HOT TAKE: Influence and deejaying, the confusion of roles

It’s become a familiar scene on social media. Perfectly styled influencers behind the decks, headphones around their necks, smiling at the crowd, with just enough confidence to look like they belong. The captions are filled with fire emojis and congratulatory comments: “She killed it”, “So proud”, “Iconic first set.” What looks like harmless fun hides a deeper truth about where the scene is heading.

The Currency of Visibility

Over the past year, the rise of influencer-DJs has become impossible to ignore. Many have only been mixing for a few months, yet find themselves booked at iconic clubs or major festivals. They don’t draw crowds for their sound, but for their follower count. What used to be earned through years of practice, local gigs and community building can now be replaced with a viral moment. Visibility has become the new currency.

It says everything about the crisis facing club culture. Venues are struggling, audiences are fragmented, and social media has turned attention into a commodity. In that economy, a familiar face often sells better than a skilled one. The influencer-DJ doesn’t need to prove themselves technically; their job is to attract phones, not dancers.

From Subculture to Showcase

This is not entirely new. Long before influencers, managers, agents, and media founders were already finding ways to book themselves — leveraging their proximity to artists or the power of their networks. But social media has supercharged that dynamic. The club has turned into a stage for self-promotion, not collective experience. The booth is no longer a place to lose yourself, but to be seen.
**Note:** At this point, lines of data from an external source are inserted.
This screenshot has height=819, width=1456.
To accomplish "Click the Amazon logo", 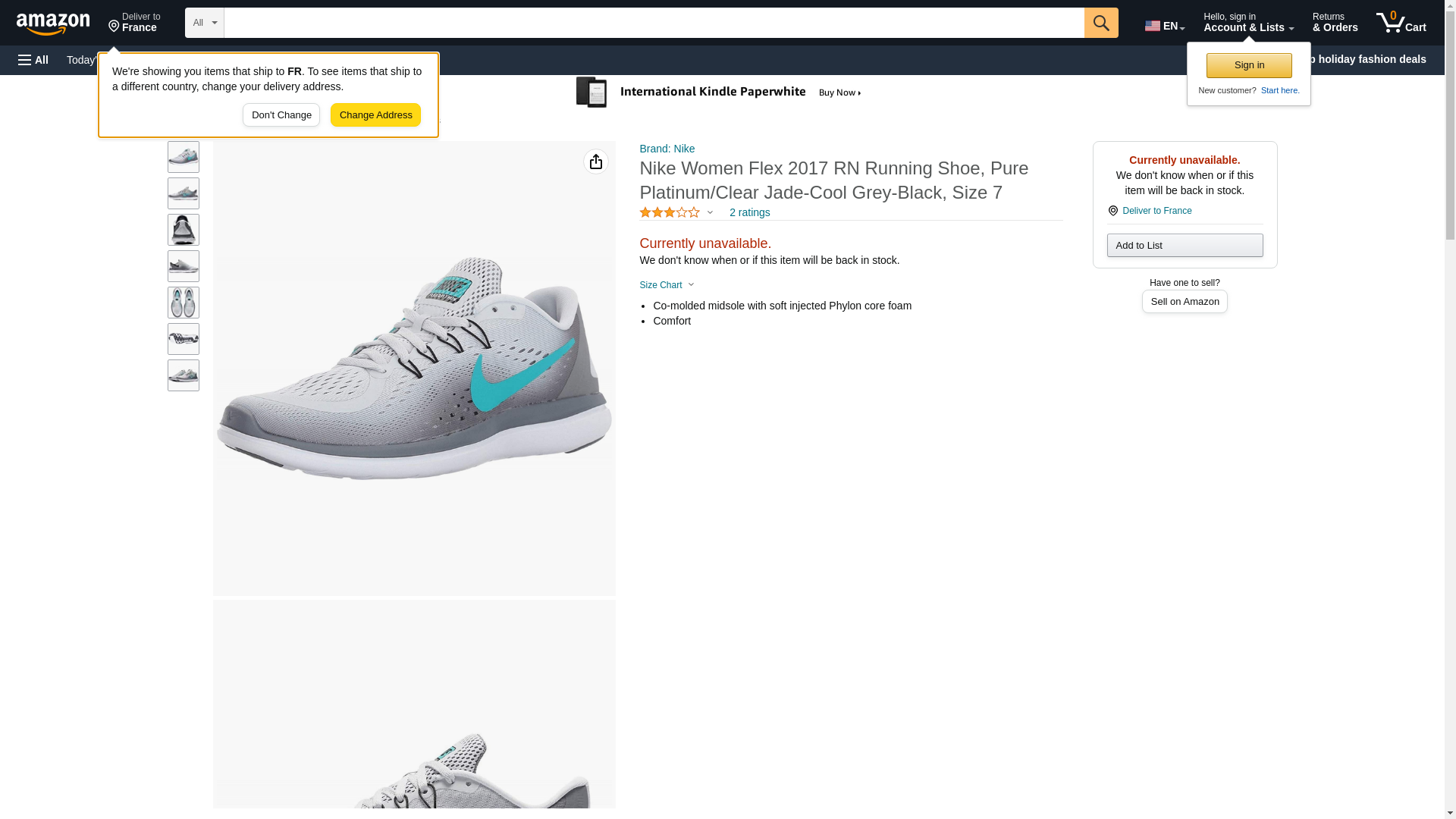I will click(x=53, y=24).
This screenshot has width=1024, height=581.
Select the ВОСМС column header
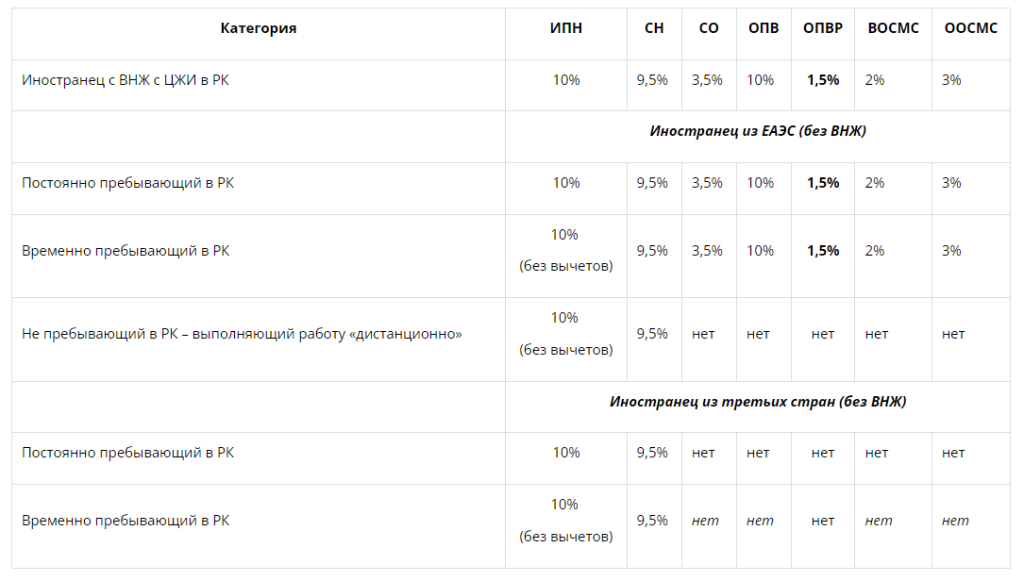[x=893, y=28]
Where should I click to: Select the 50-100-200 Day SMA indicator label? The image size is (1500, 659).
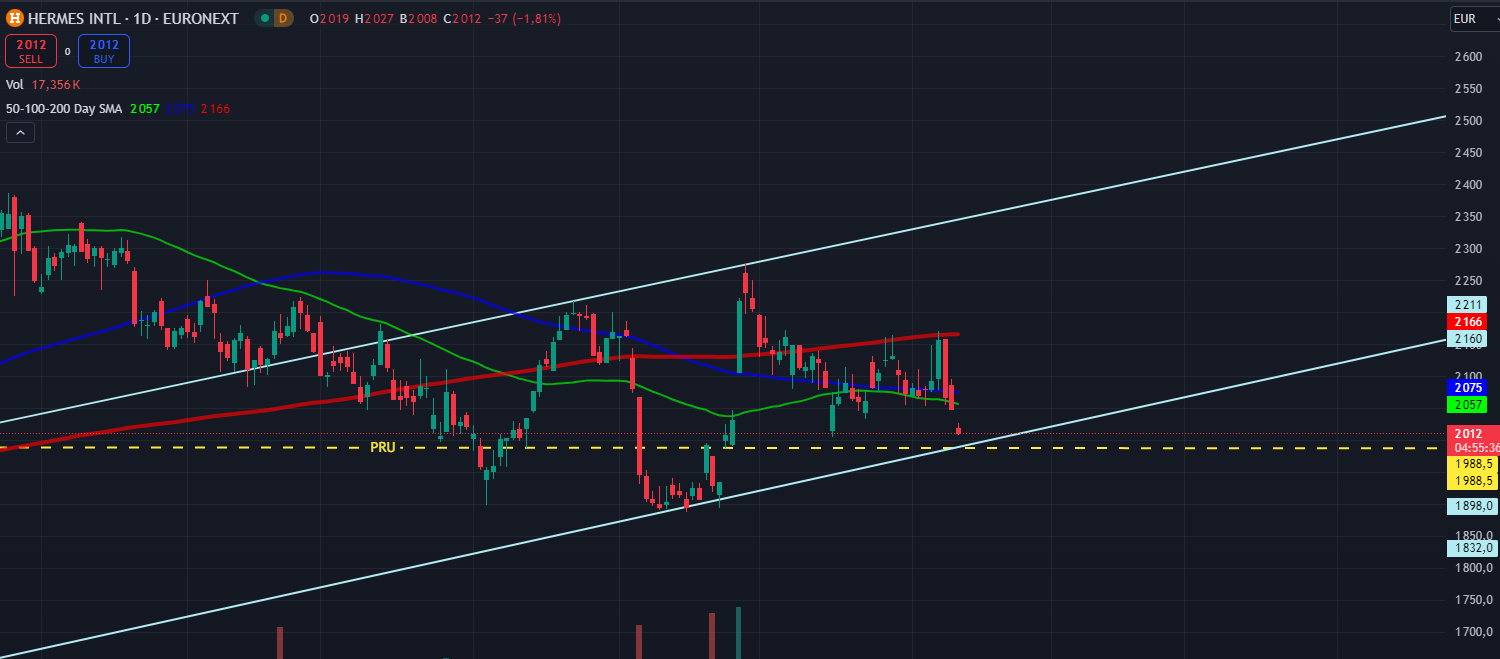coord(64,108)
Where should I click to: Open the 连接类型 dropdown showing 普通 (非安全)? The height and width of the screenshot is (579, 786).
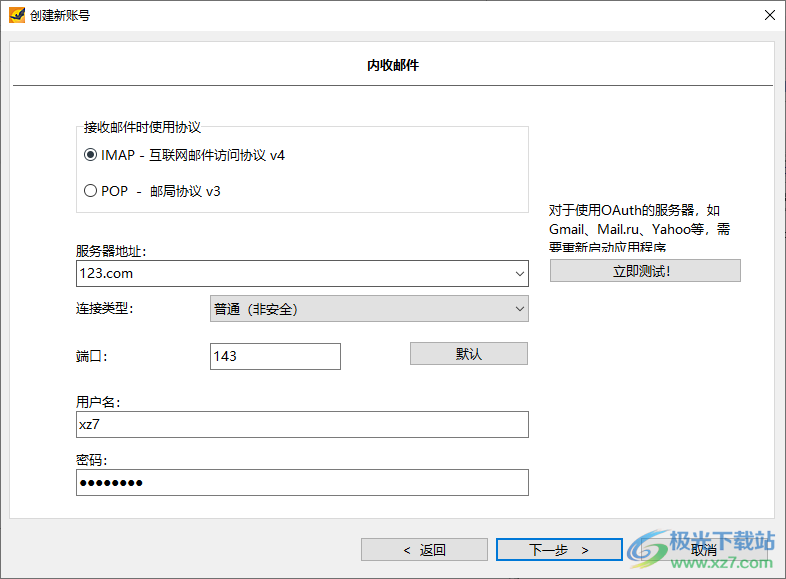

The result is a culture of shortcuts. Learning curves are skipped, mistakes are edited out, and sets become photo ops. Where DJing once demanded humility,  understanding sound systems, reading the crowd, building a mood, it’s now treated like another skill to “pick up” for content. The music becomes background noise for an image that’s already complete.

The Clubs’ Dilemma

It would be easy to blame influencers alone, but clubs carry their share of responsibility. With rising costs and shrinking audiences, booking someone with a large following can feel like a lifeline. A viral post is worth more than a review in the press. The trade-off, however, is brutal: a short-term boost in visibility at the expense of credibility.
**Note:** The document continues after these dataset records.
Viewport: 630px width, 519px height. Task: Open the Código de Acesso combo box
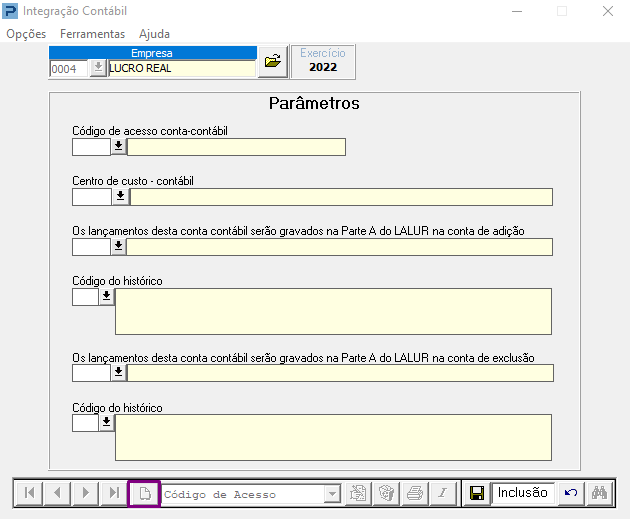click(x=332, y=494)
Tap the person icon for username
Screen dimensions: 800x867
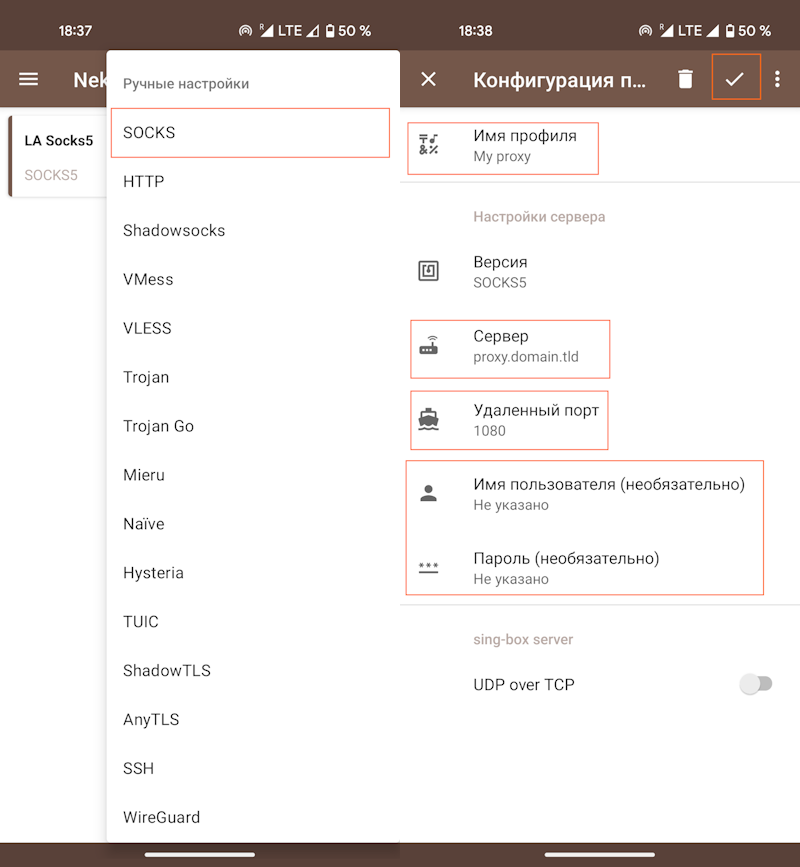pos(429,493)
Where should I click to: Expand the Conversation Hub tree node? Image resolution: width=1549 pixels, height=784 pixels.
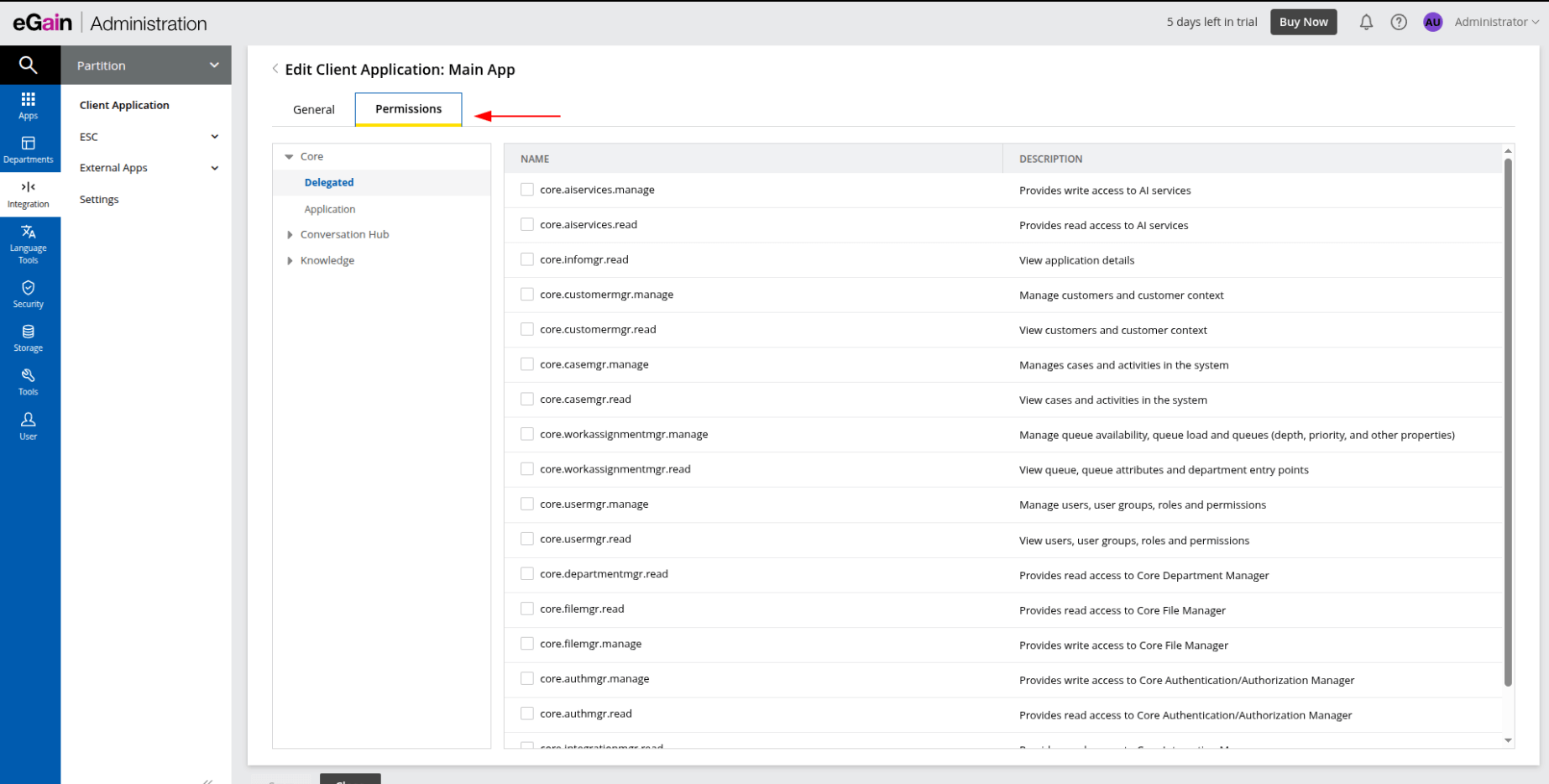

Clubs were once spaces of discovery, places that took risks, shaped sound, and pushed new artists forward. Today, many act like brands fighting for survival, clinging to whatever trend promises engagement. The problem is not just aesthetic, it’s structural. By chasing clout, the industry erodes the very foundation of what made nightlife meaningful: experimentation, risk, and trust between artists and their audiences.

A Misunderstood Audience

The crowd plays its part too. When people buy tickets to see their favourite influencer rather than to experience the unknown, they reinforce a system that values celebrity over skill. In this new economy, the dance floor becomes a feedback loop of validation. Sets are shaky, transitions hesitant, but the content looks great. The result is a hollow spectacle the music is performed but rarely felt.

Beyond the Glamour

What’s more concerning is how normal this has become. Music media, often dependent on the same sponsorships and partnerships that sustain clubs, rarely question the phenomenon. They amplify it. They need the clicks as much as the influencers need the bookings. It’s a feedback system where critical distance has all but vanished.

Meanwhile, DJs who dedicate years to perfecting their craft are left in the shadows, edged out by algorithms and marketing budgets. The quiet labor of building a sound, curating a mood, learning the crowd, none of it trends. And yet, that’s the heart of the culture that built everything we now risk losing.

Back to the Roots

The point isn’t to gatekeep or to deny newcomers a chance. The point is to remember that being a DJ isn’t about posing, it’s about listening. It’s about shaping emotion, translating energy, making people feel connected — not watched. Real DJing is invisible until it’s unforgettable.

Electronic music has always thrived on accessibility, but not on shortcuts. It grew from basements, free parties, queer collectives, from people who built a culture long before anyone cared about brand partnerships or “DJ journeys.” The future won’t come from viral clips; it will come from the margins again — from those who play because they need to, not because it looks good on camera.

Because in the end, the dance floor was never meant to be a backdrop for someone else’s content. It was meant to be a place where we stopped performing and started feeling alive again.